Zbyněk Zeman
Zbyněk Zeman | |
|---|---|
| Born | Zbyněk Anthony Bohuslav Zeman 18 October 1928 |
| Died | 22 June 2011 (aged 82) |
| Children | 3, including Adam Zeman |
| Academic background | |
| Alma mater | Charles University (did not graduate) University College London (BA) St Antony's College, Oxford (PhD) |
| Academic work | |
| Discipline | History |
| Sub-discipline | Modern history, European History |
| Institutions | University of Oxford University of St Andrews Lancaster University Charles University Amnesty International |
Zbyněk Anthony Bohuslav Zeman (18 October 1928 – 22 June 2011) was a Czech historian who later became a naturalised British citizen.[1]
Early life and education
Zeman was born in 1928 in Prague, then part of Czechoslovakia. As were the case for other children in Eastern Europe at the time, his schooling was disrupted during World War II. Zeman, alongside some other 100 Czech students, spent the 1946-47 academic year in the UK and was said to fall in love with the country.[1] He eventually fled his home country after the 1948 Czechoslovak coup d'état, settling in London. Having previously started his studies at Charles University, he was able to continue his education at University College London,[2] financially supported by the Czechoslovak Refugee Trust Fund. He earned his Bachelor of Arts degree in History in 1951 before completing doctoral studies at St Antony's College, Oxford.[1]
Career
He published widely on the history of Central and Eastern Europe in the 20th century. As an academic, he taught at the Universities of St Andrews, Lancaster, Oxford and Prague.[1]

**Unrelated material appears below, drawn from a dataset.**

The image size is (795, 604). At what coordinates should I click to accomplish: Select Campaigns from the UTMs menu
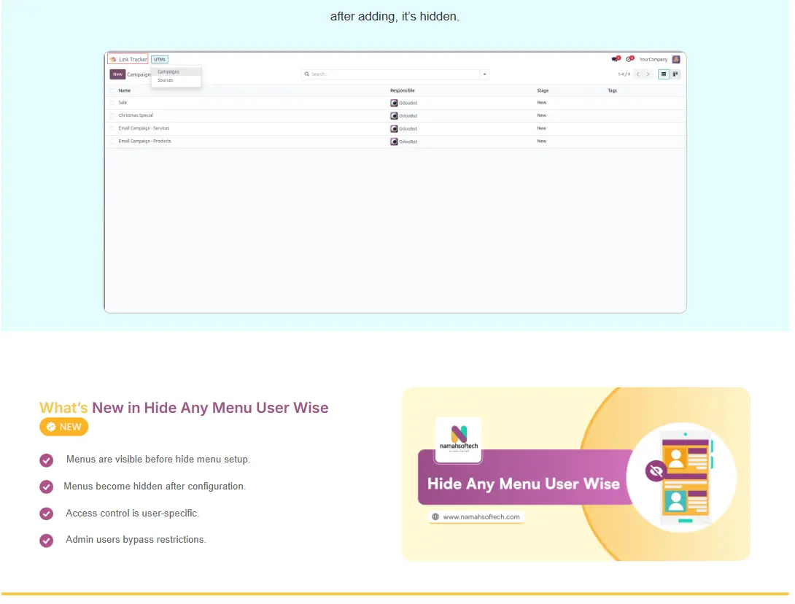click(168, 71)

He also worked for The Economist magazine and Amnesty International.[3] In particular, Zeman was responsible for organising the translation into English of A Chronicle of Current Events, the samizdat periodical that documented human rights violations in the USSR from 1968 to 1982.
Selected works
- Uranium Matters: Central European Uranium in International Politics, 1900–1960 (with Rainer Karlsch, Budapest: CEU Press, 2008)
- The Life of Edvard Beneš, 1884–1948: Czechoslovakia in Peace and War (Oxford: Clarendon Press, 1997)
- The Making and Breaking of Communist Europe (Oxford: Basil Blackwell, 1991)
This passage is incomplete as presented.